Friday, May 25, 2012

5 Priorities After a New Illness Diagnosis

[1] Get in touch with the national foundation or organization that is dedicated to supporting people who live with a chronic illness that you have recently been diagnosed with. Explain to them that you have just found out about your diagnosis and that you would like the most basic information. They may drop some brochures to you in the mail or send you to their website.

Although you might feel as though you have not yet accepted the fact that this illness may be a long-term part of your life, it is important to go ahead and sign up for a membership to be on their mailing list. You can always toss the information or save it for later when you are ready to emotionally process it. But you will find that they will have the most current and objective information regarding scientific research and treatment options. As your doctor suggests medications for you to take, and you are reading the long list of side effects--and maybe questioning their judgment--these organizations will be your best source of information.

[2] Know when to stop reading about your disease. There are millions of books, websites, podcasts, and more which will tell you how you can cure it, delay the progression of the disease, or most effectively treated with alternative treatments. The important thing is to glance over critical health and illness organizational websites so you are aware of where you can go to find information when you need it.

You should be aware of some of the symptoms that may occur because of your illness so that if they do occur, you can attribute them to it. However, don't bury yourself in reading everything you can get your hands on. It will simply become too depressing, and many of the anecdotes that other people share may never apply to your life.

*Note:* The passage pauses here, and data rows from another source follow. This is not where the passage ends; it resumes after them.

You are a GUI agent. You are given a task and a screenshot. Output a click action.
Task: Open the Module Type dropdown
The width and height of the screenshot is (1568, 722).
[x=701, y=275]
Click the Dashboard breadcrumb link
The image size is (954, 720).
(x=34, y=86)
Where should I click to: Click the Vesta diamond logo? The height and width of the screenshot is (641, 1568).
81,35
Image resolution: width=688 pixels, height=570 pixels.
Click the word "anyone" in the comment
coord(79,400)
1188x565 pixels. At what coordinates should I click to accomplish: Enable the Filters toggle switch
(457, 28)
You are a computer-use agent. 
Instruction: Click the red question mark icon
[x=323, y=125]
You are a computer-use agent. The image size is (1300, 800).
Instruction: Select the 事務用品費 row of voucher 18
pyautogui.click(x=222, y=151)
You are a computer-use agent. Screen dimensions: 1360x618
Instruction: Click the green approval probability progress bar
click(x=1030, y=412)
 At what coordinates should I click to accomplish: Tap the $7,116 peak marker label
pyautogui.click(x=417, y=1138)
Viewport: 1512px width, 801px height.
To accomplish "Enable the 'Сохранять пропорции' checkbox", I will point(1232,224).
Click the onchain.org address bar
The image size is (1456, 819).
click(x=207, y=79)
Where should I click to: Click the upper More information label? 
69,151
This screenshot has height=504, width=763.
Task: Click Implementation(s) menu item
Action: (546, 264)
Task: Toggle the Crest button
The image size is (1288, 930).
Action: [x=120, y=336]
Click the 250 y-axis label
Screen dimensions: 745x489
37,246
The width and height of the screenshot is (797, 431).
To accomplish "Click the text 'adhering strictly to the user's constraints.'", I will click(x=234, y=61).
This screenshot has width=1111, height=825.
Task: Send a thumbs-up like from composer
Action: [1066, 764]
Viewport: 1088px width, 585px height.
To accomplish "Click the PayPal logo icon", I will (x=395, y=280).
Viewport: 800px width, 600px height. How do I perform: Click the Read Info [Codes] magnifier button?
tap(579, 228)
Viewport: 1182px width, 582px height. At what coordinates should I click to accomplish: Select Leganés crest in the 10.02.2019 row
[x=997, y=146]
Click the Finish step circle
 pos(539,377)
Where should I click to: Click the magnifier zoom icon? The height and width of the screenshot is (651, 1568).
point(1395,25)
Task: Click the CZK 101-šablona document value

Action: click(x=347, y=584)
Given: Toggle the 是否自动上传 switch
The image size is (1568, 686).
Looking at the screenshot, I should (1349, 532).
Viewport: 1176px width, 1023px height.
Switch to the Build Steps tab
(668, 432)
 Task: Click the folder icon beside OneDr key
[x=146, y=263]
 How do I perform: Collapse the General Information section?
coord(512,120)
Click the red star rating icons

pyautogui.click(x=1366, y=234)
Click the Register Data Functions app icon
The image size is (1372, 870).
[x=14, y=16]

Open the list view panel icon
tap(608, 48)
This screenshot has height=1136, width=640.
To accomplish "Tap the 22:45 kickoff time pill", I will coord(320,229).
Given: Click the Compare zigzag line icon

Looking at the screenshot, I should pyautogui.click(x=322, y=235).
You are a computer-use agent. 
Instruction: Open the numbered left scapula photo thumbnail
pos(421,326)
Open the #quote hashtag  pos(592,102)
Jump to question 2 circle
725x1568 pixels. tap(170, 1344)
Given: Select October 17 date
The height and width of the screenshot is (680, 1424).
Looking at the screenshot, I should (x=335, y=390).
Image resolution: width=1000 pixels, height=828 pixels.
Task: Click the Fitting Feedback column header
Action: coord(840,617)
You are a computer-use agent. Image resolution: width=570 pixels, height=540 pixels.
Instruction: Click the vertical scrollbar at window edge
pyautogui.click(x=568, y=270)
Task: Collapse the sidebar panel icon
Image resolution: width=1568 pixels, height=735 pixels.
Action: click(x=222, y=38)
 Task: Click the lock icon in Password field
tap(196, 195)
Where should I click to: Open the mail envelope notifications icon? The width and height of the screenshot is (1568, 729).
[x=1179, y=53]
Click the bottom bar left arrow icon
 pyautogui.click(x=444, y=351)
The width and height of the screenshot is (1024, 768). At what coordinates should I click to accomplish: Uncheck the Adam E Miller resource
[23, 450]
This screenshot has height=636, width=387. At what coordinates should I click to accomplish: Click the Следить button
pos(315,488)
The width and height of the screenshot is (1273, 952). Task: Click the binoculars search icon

[3] Don't lose hope. As with my illnesses, Lupus, Fibromyalgia, Rheumatoid arthritis, and most others, there are daily scientific discoveries that can change the prognosis of the disease.

Even if your disease did not have an immediate cure, even just knowing your exact DNA, which is on the verge of discovery, will be able to help you pinpoint exactly which drug will best treat your disease without having to switch from one drug to another and lose money, and sometimes years, while figuring out which one works best. Having consistent help and a positive outlook on living life fully despite your illness will have a profound effect on your level of contentment.

[4] It's important that you have a safe place where you can talk about what you are experiencing emotionally and spiritually, while coming to terms with your new normal living with a chronic illness. This person may be someone who you have met in an online forum for your illness, or it could be someone such as a mentor, pastor, counselor, or even a good friend who is able to listen without judgment. It's most important that you find a place where you can talk about what you are experiencing without judgment or comments such as "no pain, no gain." Also, call and find out about local support groups for your illness, or other support environments such as HopeKeepers, which is a Christian support group for those with illness or pain.

Also, consider your personality and how you are best encouraged. Would you feel most refreshed by sharing what you are going through with just a friend, one-on-one, at a coffeehouse? Or are you homebound, and signing onto a website every day to receive encouragement and prayer would be beneficial? Remember, whatever works best for you at this time, may not best meet your needs in six months, so do not feel like you are stuck with a particular group or decision.. Be willing to try new forms of support to find which best works for you.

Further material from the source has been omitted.